▶ DESCRIPTION OF THE TASK: Please answer from the text on each-way betting: which two separate bets make up an each-way bet?

▶ TEXT:
:::::

= Each-way =

Type of wager offered by bookmakers

An each-way bet is a wager offered by bookmakers consisting of two separate bets: a win bet and a place bet. For the win part of the bet to give a return, the selection must win, or finish first, in the event. For the place part of the bet to give a return, the selection must either win or finish in one of the predetermined places for the event, such as first place or second place. The odds paid on the place part of the bet are usually a fraction (commonly 1/2, 1/3, 1/4 or 1/5) of the win odds. The trade-off being that one has a greater chance of making one's bet in trade for getting less payoff for doing so. Examples are domestic football knockout competitions (e.g. FA Cup) where the quoted place terms may be 1/2.

In horse racing in the United Kingdom, the "place" is set strictly by the Jockey Club and will depend on the size of the field (that is, how many horses are running) so that the "place" may be just 1st and 2nd, 1st 2nd and 3rd, or even 1st 2nd 3rd or 4th on a big race like the Grand National, and may pay 1/4 or 1/5 the odds.

== Staking ==
Because an each-way wager comprises two bets, the total staked is twice the unit stake. For example, a £5 each-way single would cost £10, as would a £5 each-way treble comprising as it does a £5 win treble and a £5 place treble.

==Settling the bets==
Calculation of returns uses either decimal odds or (fractional odds + 1).

===Example 1===
£50 each-way on a football team 'to win the cup' at 15-2 and 1/3 the odds a place 1 or 2 would cost £100.
- Returns for the win part of the bet would be (£50 × 7.5) + stake = £425
- Returns for the place part of the bet would be (£50 × 2.5) + stake = £175
- If the team 'won the cup' the total returns would be £425 + £175 = £600 and if the team was beaten in the final the returns would be £175. If the team did not reach the final the entire wager would be lost.

===Example 2===
A £10 each-way single on a 10-1 selection in a horse race and paying 1/4 the odds a place 1, 2, or 3 would cost £20.
- Returns on the win part of the bet would be £10 × (10/1 × 1) + stake = £110 (£100 winnings + £10 stake)

- Returns on the place part of the bet would be £10 × (10/4 × 1) + stake = £35 (£25 winnings + £10 stake)

:::::

▶ DATA PROVIDED:

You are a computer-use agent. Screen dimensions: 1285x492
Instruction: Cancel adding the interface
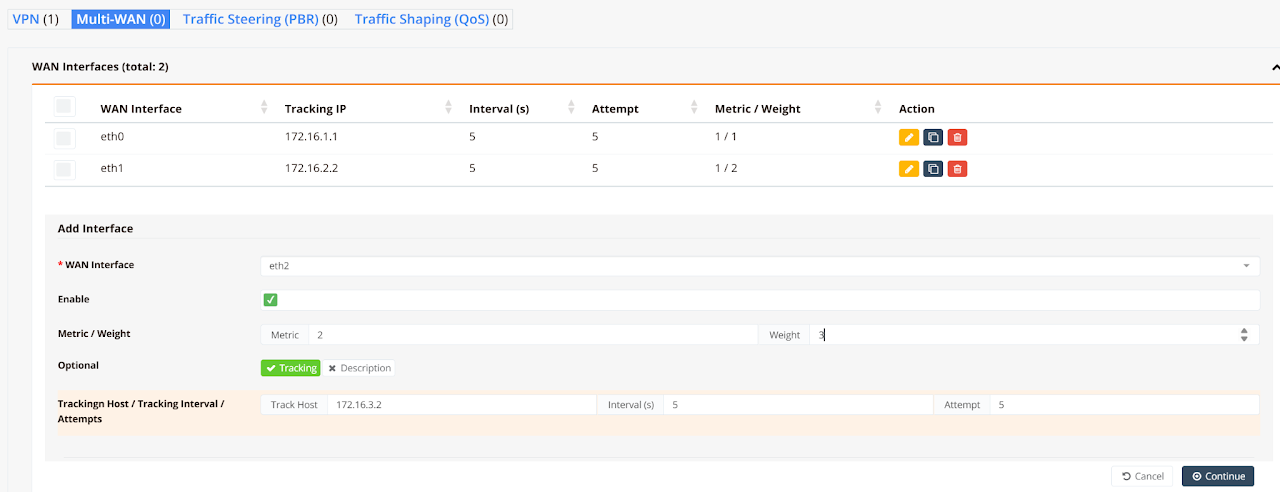coord(1142,476)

:::::

▶ WRITTEN SOLUTION: A win bet and a place bet.